**BRIEF**
All entries are to be given again verbatim.

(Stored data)
____

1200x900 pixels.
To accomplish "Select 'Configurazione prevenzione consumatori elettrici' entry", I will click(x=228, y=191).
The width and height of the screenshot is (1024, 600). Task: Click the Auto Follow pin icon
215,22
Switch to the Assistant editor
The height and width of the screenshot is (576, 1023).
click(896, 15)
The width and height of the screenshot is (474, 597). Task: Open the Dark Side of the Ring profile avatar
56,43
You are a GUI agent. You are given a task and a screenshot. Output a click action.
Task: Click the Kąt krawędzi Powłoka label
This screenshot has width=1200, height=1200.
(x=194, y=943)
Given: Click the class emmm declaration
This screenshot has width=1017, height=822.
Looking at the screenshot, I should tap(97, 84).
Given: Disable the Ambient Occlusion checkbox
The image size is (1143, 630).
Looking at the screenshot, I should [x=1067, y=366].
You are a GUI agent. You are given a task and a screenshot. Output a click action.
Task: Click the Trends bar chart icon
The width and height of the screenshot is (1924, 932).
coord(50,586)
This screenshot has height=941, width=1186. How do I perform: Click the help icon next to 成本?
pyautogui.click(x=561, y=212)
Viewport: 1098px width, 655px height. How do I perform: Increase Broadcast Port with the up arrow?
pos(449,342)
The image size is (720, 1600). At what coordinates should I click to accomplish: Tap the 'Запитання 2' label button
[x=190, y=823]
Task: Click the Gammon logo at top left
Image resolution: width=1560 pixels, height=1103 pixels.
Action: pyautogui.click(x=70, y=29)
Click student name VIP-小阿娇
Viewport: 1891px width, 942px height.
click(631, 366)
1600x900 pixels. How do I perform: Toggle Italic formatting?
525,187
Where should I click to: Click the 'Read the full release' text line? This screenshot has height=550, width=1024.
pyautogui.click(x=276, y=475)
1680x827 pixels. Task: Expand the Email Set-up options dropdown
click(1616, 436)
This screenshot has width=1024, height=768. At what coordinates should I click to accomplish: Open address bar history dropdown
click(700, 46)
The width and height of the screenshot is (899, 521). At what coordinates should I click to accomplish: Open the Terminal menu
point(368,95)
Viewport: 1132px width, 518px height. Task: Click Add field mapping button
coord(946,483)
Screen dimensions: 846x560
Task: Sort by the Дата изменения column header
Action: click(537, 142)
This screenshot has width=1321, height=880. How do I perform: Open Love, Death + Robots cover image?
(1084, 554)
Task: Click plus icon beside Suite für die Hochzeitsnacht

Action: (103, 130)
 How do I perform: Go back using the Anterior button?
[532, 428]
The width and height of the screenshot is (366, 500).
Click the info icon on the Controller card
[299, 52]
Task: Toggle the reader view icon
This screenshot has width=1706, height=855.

____

**PROBLEM SOLUTION**
1200x900 pixels.
To accomplish "Select 'Configurazione prevenzione consumatori elettrici' entry", I will click(x=228, y=191).
The width and height of the screenshot is (1024, 600). Task: Click the Auto Follow pin icon
215,22
Switch to the Assistant editor
The height and width of the screenshot is (576, 1023).
click(896, 15)
The width and height of the screenshot is (474, 597). Task: Open the Dark Side of the Ring profile avatar
56,43
You are a GUI agent. You are given a task and a screenshot. Output a click action.
Task: Click the Kąt krawędzi Powłoka label
This screenshot has width=1200, height=1200.
(x=194, y=943)
Given: Click the class emmm declaration
This screenshot has width=1017, height=822.
Looking at the screenshot, I should tap(97, 84).
Given: Disable the Ambient Occlusion checkbox
The image size is (1143, 630).
Looking at the screenshot, I should [x=1067, y=366].
You are a GUI agent. You are given a task and a screenshot. Output a click action.
Task: Click the Trends bar chart icon
The width and height of the screenshot is (1924, 932).
coord(50,586)
This screenshot has height=941, width=1186. How do I perform: Click the help icon next to 成本?
pyautogui.click(x=561, y=212)
Viewport: 1098px width, 655px height. How do I perform: Increase Broadcast Port with the up arrow?
pos(449,342)
The image size is (720, 1600). At what coordinates should I click to accomplish: Tap the 'Запитання 2' label button
[x=190, y=823]
Task: Click the Gammon logo at top left
Image resolution: width=1560 pixels, height=1103 pixels.
Action: pyautogui.click(x=70, y=29)
Click student name VIP-小阿娇
Viewport: 1891px width, 942px height.
click(631, 366)
1600x900 pixels. How do I perform: Toggle Italic formatting?
525,187
Where should I click to: Click the 'Read the full release' text line? This screenshot has height=550, width=1024.
pyautogui.click(x=276, y=475)
1680x827 pixels. Task: Expand the Email Set-up options dropdown
click(1616, 436)
This screenshot has width=1024, height=768. At what coordinates should I click to accomplish: Open address bar history dropdown
click(700, 46)
The width and height of the screenshot is (899, 521). At what coordinates should I click to accomplish: Open the Terminal menu
point(368,95)
Viewport: 1132px width, 518px height. Task: Click Add field mapping button
coord(946,483)
Screen dimensions: 846x560
Task: Sort by the Дата изменения column header
Action: click(537, 142)
This screenshot has width=1321, height=880. How do I perform: Open Love, Death + Robots cover image?
(1084, 554)
Task: Click plus icon beside Suite für die Hochzeitsnacht

Action: (103, 130)
 How do I perform: Go back using the Anterior button?
[532, 428]
The width and height of the screenshot is (366, 500).
Click the info icon on the Controller card
[299, 52]
Task: Toggle the reader view icon
This screenshot has width=1706, height=855.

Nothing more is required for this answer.